Este nuevo documento ha sido redactado, después de un proceso de escucha y reflexión. La Exhortación se divide en cinco capítulos. El primero, para poner en contexto la migración y sus causas y analizar cuál es el grado de integración de las personas migradas en la sociedad. “Vivir la catolicidad” es el título que encabeza el segundo capítulo, que comienza con un reconocimiento de la aportación de los migrantes a la sociedad y en el que también se señalan unos criterios de acción. En el tercero, se perfilan unas orientaciones para la conversión personal y pastoral. El cuarto plantea las claves de transformación para avanzar de una pastoral “para” migrantes a una pastoral “con” migrantes. Y en el último se presentan un conjunto de propuestas y buenas prácticas.

La integración de las personas migradas en la Iglesia es uno de los signos de los tiempos eclesiales más claros. Partiendo de esta premisa, esta Exhortación se ha publicado con la esperanza de suscitar un cambio en la conciencia de quienes conformamos el santo pueblo de Dios. Su intención es ayudarnos a configurar las comunidades del futuro, replanteando donde sea necesario el modelo de parroquia y de misión; promoviendo con quienes ya viven entre nosotros y con los nuevos vecinos o hermanos, comunidades acogedoras y misioneras. Conversión personal y pastoral para vivir en armonía, testimoniar y anunciar juntos la alegría del Evangelio. El futuro de la sociedad y de la Iglesia en España pasa por la plena incorporación de las personas migradas. En consecuencia, o somos una Iglesia acogedora y misionera, o no seremos.

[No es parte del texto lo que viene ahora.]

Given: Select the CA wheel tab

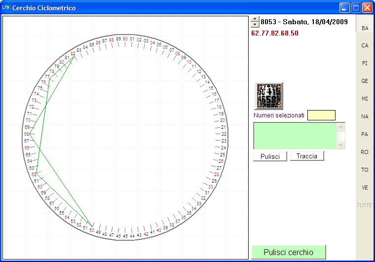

Agradecer a la Delegación Diocesana de Migraciones, a la Mesa de la Hospitalidad y a todas las congregaciones, parroquias e instituciones que en nuestra Iglesia de Zaragoza trabajan con migrantes, el intenso trabajo que desarrollan. Seguro que esta Exhortación pastoral aporta mucha luz para seguir mejorando en nuestra pastoral con migrantes.